__What you should do__. Copy the listing below, replacing each "icon" with "button" and keeping everything else the same. Leave out the pictures.

__Source records__.
● ● ● ● ●
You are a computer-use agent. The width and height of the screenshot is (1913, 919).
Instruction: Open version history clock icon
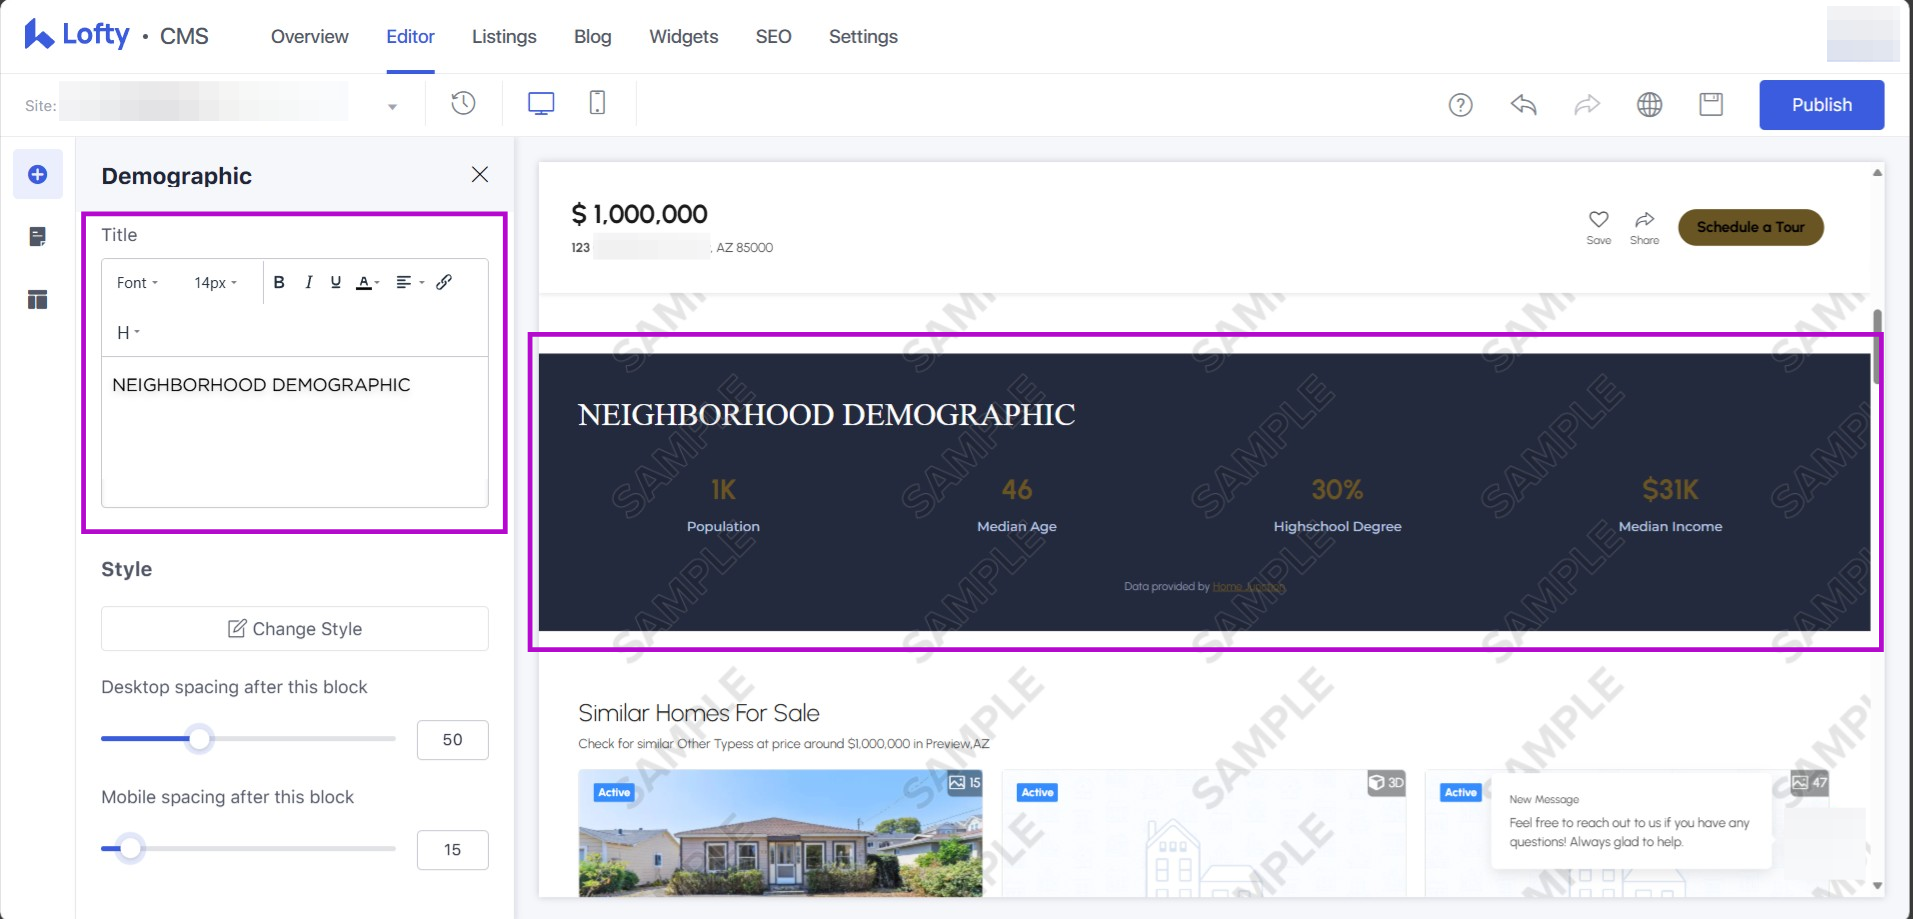(463, 104)
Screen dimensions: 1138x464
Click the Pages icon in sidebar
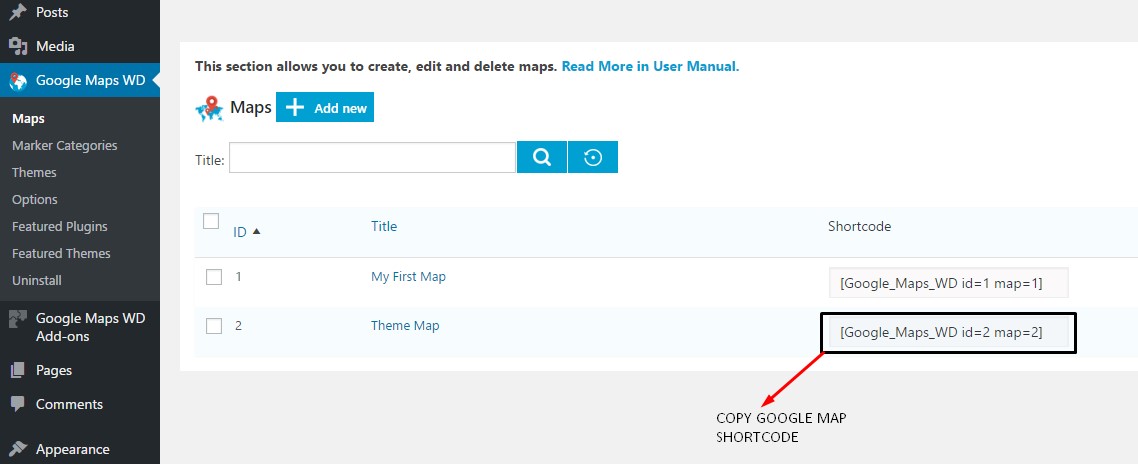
● ● ● ● ●
__Problem solution__.
You are a computer-use agent. The width and height of the screenshot is (1913, 919).
Instruction: Open version history clock button
(463, 104)
Screen dimensions: 1138x464
Click the Pages button in sidebar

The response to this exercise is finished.